* **Problem requirements**
Please identify every line in the listing below that contains the string "should", and copy those lines. Case counts.

* **Data shown**
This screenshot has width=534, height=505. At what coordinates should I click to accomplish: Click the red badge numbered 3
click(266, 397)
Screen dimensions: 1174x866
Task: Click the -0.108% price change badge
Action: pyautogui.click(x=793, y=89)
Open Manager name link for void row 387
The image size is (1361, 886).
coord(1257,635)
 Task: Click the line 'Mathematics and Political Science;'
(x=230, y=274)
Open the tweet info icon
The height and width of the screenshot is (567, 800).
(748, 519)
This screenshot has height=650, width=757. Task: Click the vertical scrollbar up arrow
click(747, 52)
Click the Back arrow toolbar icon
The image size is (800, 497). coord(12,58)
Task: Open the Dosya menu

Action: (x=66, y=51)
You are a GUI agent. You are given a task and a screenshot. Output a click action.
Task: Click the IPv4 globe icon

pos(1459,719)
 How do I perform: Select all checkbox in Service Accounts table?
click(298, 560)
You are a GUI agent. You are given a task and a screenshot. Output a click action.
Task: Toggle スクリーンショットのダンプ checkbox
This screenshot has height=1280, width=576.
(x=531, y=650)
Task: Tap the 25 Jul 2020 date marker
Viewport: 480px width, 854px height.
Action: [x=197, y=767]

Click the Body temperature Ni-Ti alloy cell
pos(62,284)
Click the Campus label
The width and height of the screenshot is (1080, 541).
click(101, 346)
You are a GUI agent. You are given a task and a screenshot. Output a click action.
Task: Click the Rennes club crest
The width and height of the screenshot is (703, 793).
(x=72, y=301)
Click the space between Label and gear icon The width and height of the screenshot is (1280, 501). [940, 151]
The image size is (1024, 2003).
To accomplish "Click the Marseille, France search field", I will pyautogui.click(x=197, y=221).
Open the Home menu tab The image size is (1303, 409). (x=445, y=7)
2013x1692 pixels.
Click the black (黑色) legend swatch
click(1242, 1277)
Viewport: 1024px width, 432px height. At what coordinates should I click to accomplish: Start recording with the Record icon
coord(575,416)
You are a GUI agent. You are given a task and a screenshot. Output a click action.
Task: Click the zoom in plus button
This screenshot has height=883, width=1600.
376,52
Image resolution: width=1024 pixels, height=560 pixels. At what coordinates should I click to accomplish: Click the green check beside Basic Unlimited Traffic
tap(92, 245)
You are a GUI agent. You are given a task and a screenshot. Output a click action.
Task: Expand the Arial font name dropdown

* **Full output**
This screenshot has width=534, height=505. At what coordinates should I click to accomplish: Click the red badge numbered 3
Viewport: 1024px width, 432px height. At what coordinates should I click to accomplish: Start recording with the Record icon
Image resolution: width=1024 pixels, height=560 pixels. At what coordinates should I click to accomplish: Click the green check beside Basic Unlimited Traffic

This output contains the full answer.